February 20, 2016

Despite Republicans' best efforts, the U.S. Supreme Court has declined to put a stay on a lower court ruling tossing out their gerrymandered maps.

CNN reports:

The Supreme Court late Friday declined to put on hold a lower court ruling that invalidated congressional redistricting maps in North Carolina.

Early this month, a three-judge panel of the U.S. District Court for the Middle District of North Carolina ruled that maps for two districts were unconstitutional, and ordered the state to redraw their lines within two weeks. The panel said that race played an impermissible role in the drawing of the districts.

The state redrew the maps but asked the Supreme Court to grant a stay that would allow the old maps to remain in effect pending further appeal.

Late Friday, the Supreme Court declined to do so. As customary, it did not release the vote tally for the decision.

This means the March 15th primary is now to be delayed until June, after the maps have been adjusted for obvious racial gerrymandering.

Of course, Republican lawmakers in the state deny race could possibly have had anything to do with it.

“Race was not considered, and is not present in these reports,” State Representative David R. Lewis, a Republican and co-chairman of the redistricting committee, told his colleagues on the House floor Friday. But Democrats argued that Republicans erred in ignoring race altogether. Representative G. K. Butterfield, an African-American, wrote to state legislative leaders, saying that the court “stated that race should not be the predominant factor in drawing the districts. However, the court did not say that race should not be a factor at all.”

Mr. Butterfield added that drawing districts that “do not protect the voting interest of African-American communities” was a violation of the 1965 Voting Rights Act.

In an interview Friday, Mr. Butterfield said the proposed new boundaries for his district, which covers most of urban Durham County, had not changed so much that he would have to seriously alter his election strategy. Under the proposal, the district would still have a large number of African-American voters.

House Democrats on Friday also assailed Republicans for stating that the new map was drawn up to ensure that they would enjoy a partisan advantage.

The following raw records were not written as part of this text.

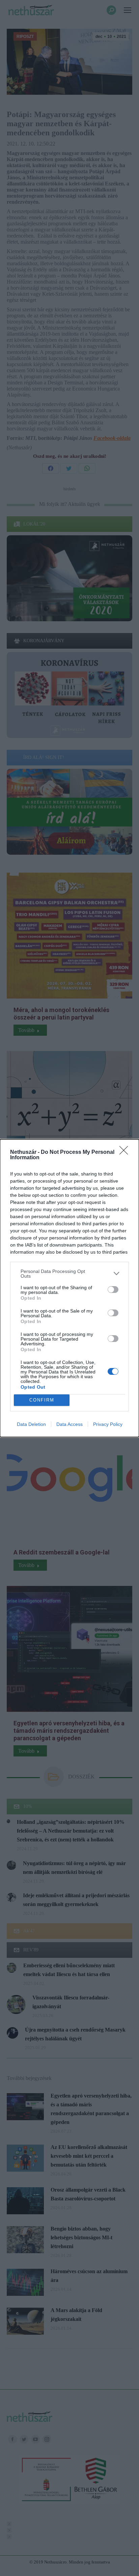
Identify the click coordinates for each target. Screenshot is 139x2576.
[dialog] (69, 1288)
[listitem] (69, 1273)
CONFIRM (41, 1400)
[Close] (125, 1152)
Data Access (69, 1424)
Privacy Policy (107, 1424)
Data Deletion (31, 1424)
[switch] (113, 1289)
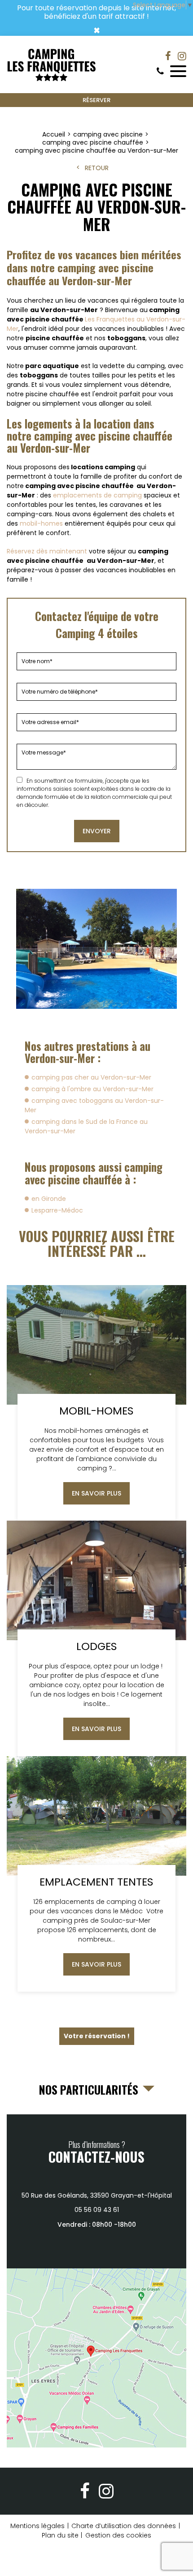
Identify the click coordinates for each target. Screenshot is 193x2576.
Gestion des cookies (118, 2535)
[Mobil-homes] (96, 1403)
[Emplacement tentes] (96, 1874)
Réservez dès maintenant (47, 551)
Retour (97, 168)
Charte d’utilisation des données (123, 2525)
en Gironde (48, 1198)
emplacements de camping (97, 495)
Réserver (96, 100)
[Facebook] (168, 56)
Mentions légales (37, 2525)
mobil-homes (41, 523)
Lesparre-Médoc (57, 1210)
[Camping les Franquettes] (51, 65)
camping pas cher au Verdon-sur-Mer (91, 1077)
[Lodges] (96, 1638)
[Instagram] (182, 56)
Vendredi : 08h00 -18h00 (96, 2224)
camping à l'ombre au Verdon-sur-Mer (92, 1088)
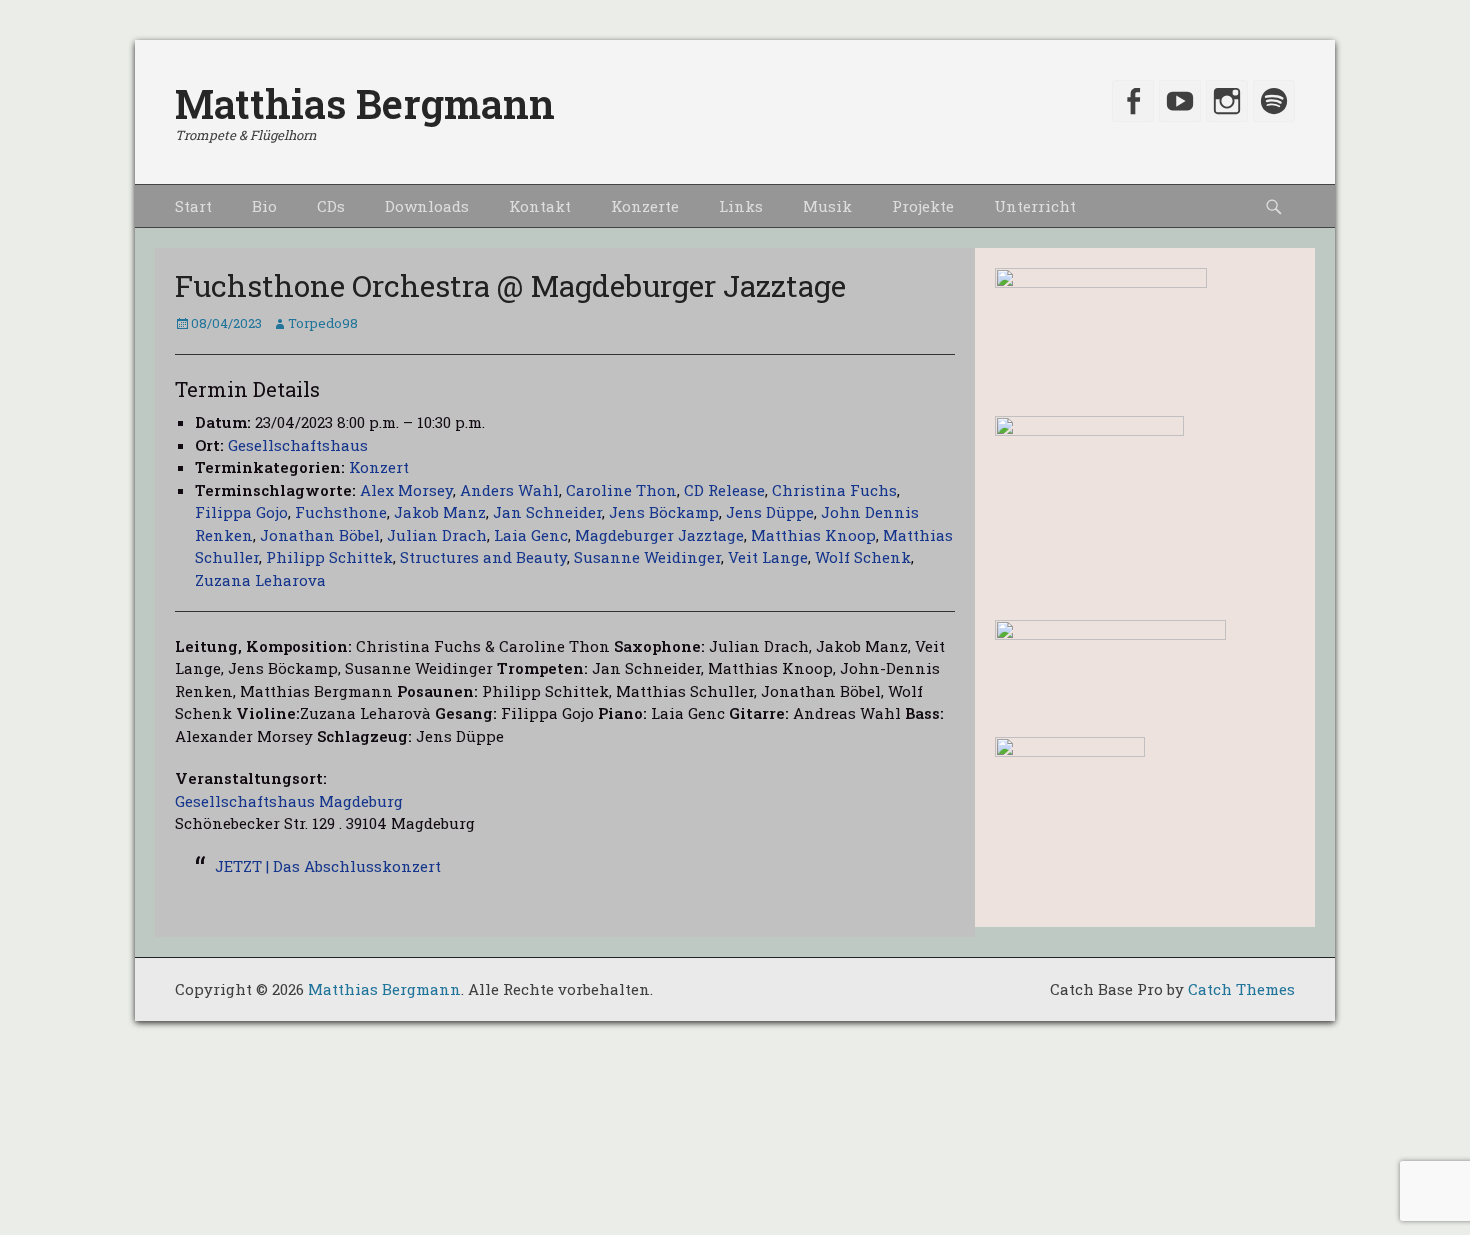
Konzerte (645, 206)
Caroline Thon (621, 490)
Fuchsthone (341, 512)
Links (741, 206)
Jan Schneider (547, 512)
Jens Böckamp (664, 512)
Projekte (923, 206)
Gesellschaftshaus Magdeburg (289, 801)
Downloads (427, 206)
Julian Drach (437, 535)
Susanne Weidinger (647, 557)
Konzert (379, 467)
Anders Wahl (509, 490)
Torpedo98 (323, 323)
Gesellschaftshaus (298, 445)
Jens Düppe (770, 512)
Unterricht (1035, 206)
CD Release (724, 490)
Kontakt (540, 206)
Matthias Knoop (813, 535)
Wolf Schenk (863, 557)
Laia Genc (531, 535)
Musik (827, 206)
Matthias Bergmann (365, 103)
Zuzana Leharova (260, 580)
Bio (264, 206)
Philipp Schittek (329, 557)
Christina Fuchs (834, 490)
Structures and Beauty (483, 557)
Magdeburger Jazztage (659, 535)
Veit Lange (768, 557)
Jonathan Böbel (320, 535)
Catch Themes (1241, 989)
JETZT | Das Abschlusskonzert (328, 866)
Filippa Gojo (241, 512)
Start (193, 206)
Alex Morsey (406, 490)
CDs (331, 206)
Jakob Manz (440, 512)
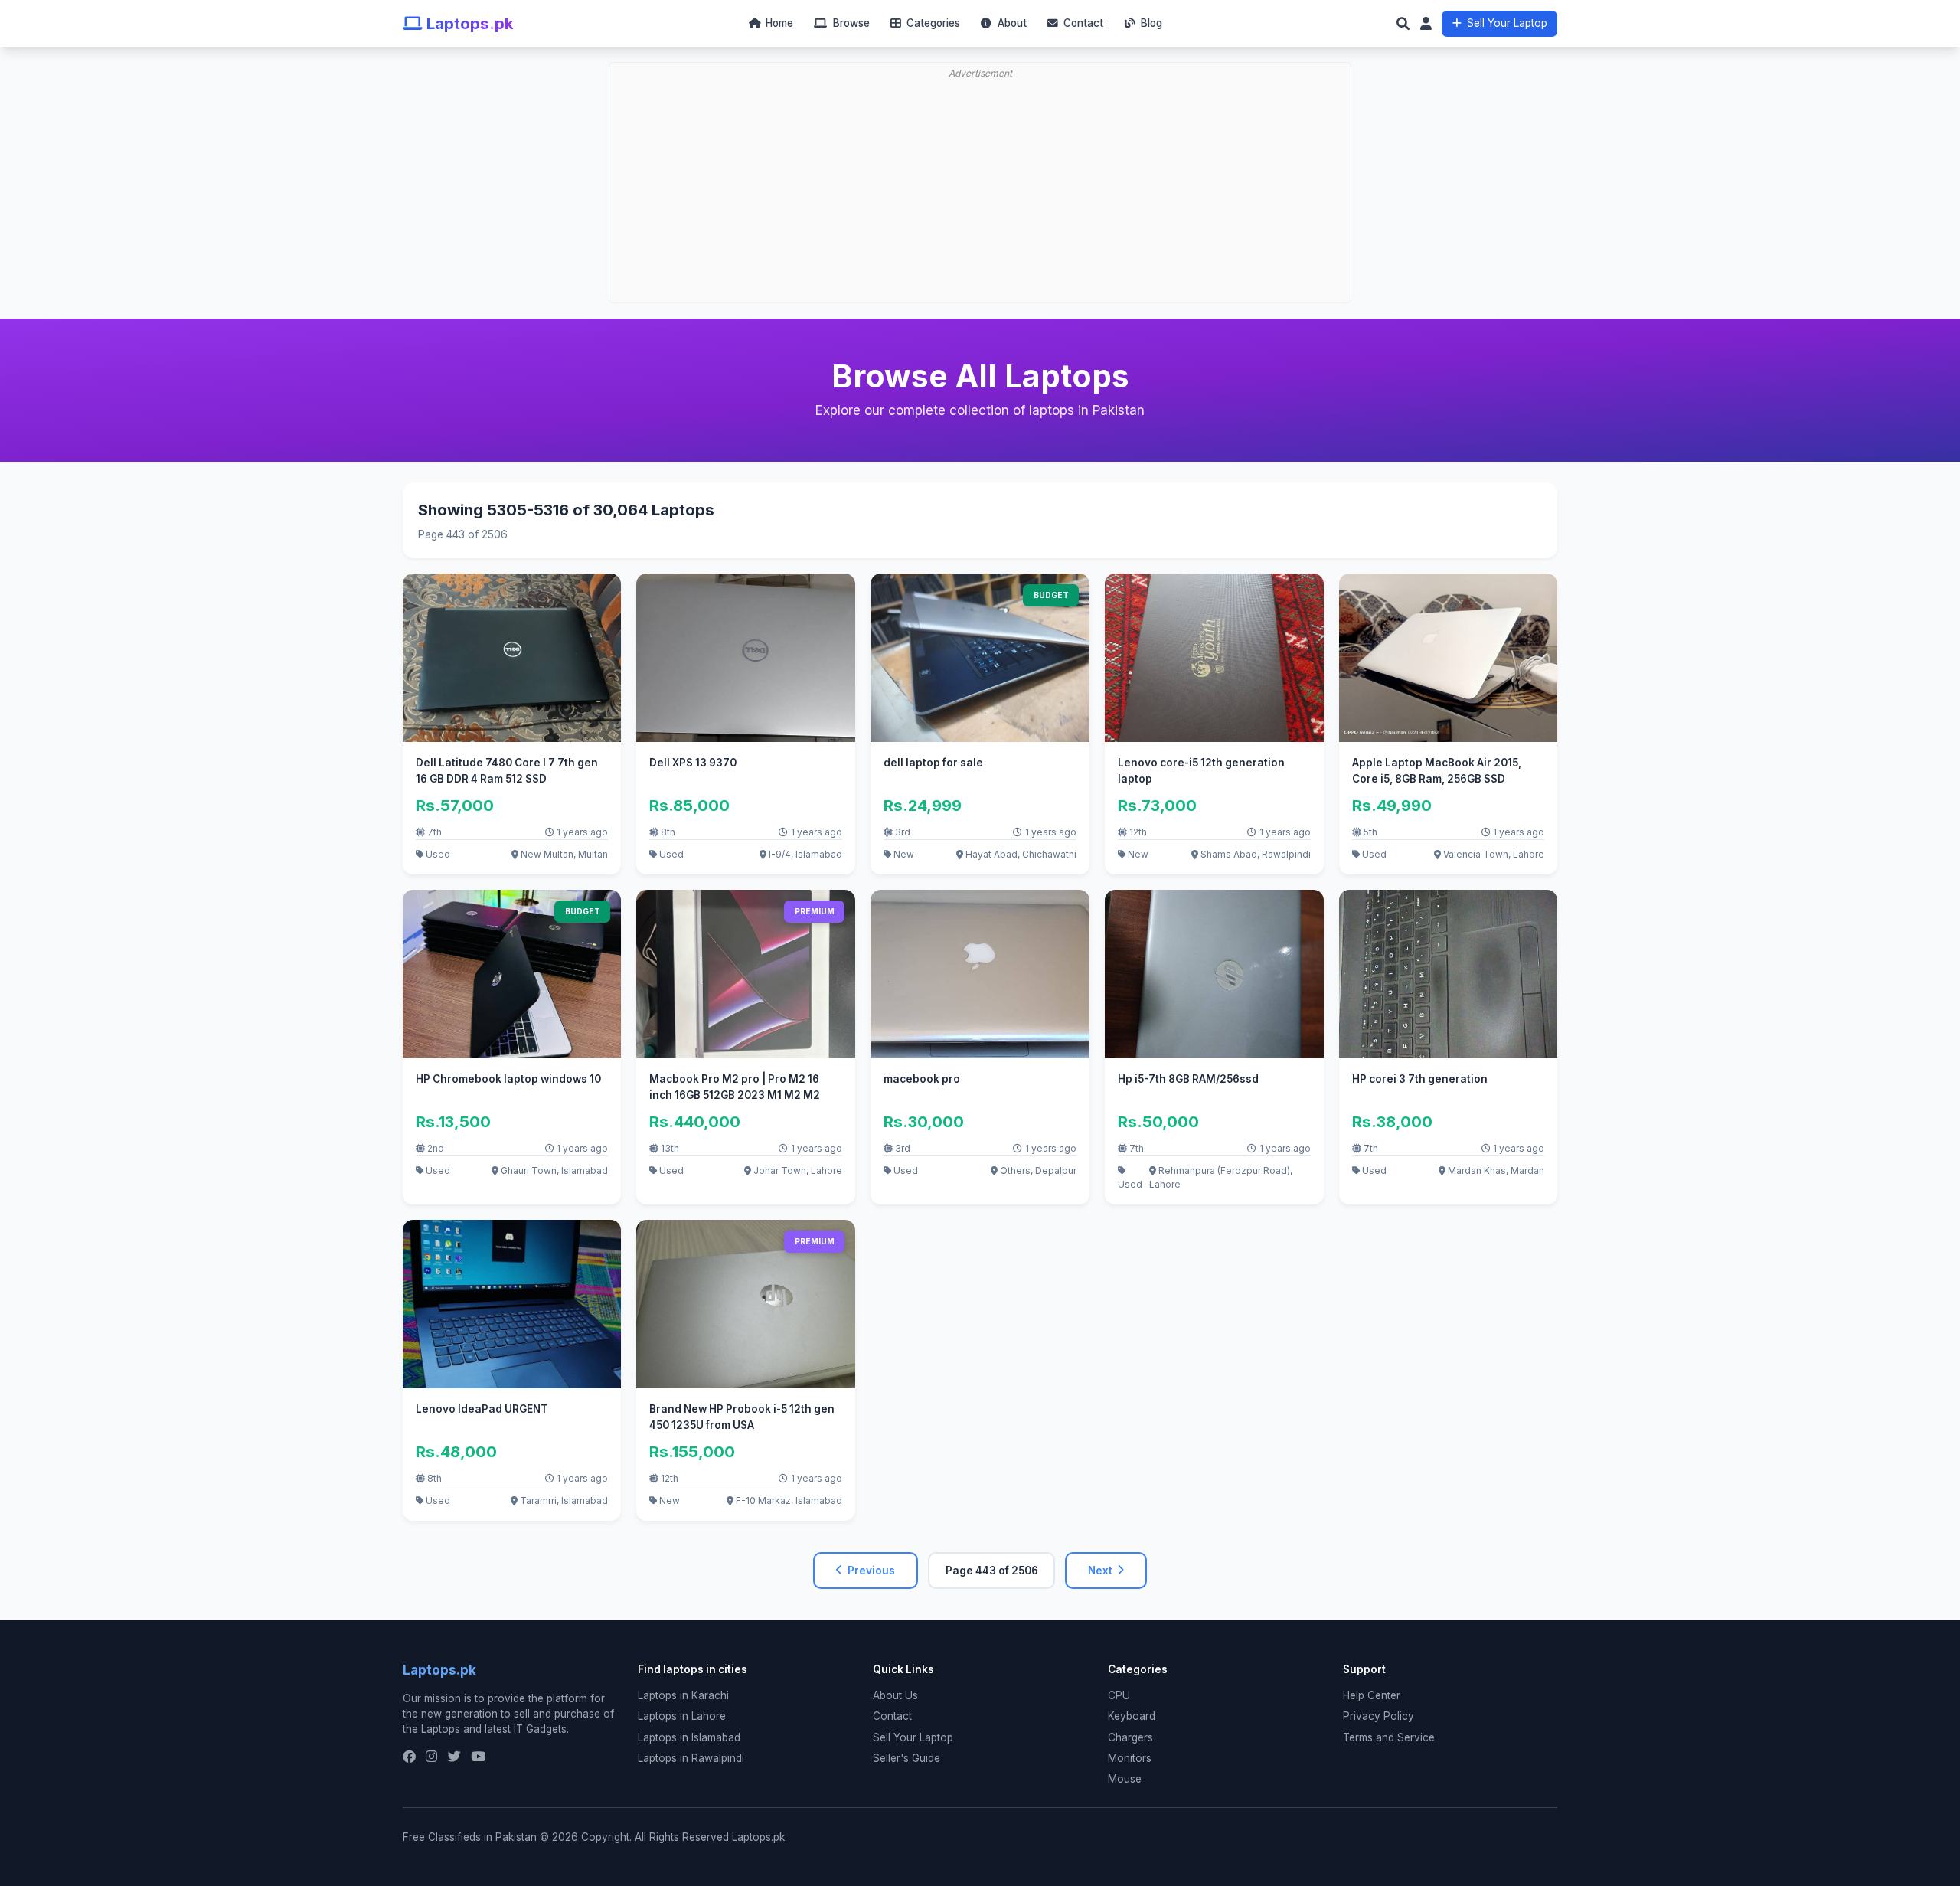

While Democrats also acknowledged that their party had engaged in its share of partisan gerrymandering in the many decades that it controlled the legislature, they argued that Democrats did not engage in the practice to the same degree.

Sure race had nothing to do with it.

Here's another interesting tidbit. We don't know how the vote broke down at the Supreme Court for this, but rumor has it that Justice Scalia had planned to vote for the stay. It's not clear whether that vote would have changed this outcome, but it certainly makes for some interesting speculation, doesn't it?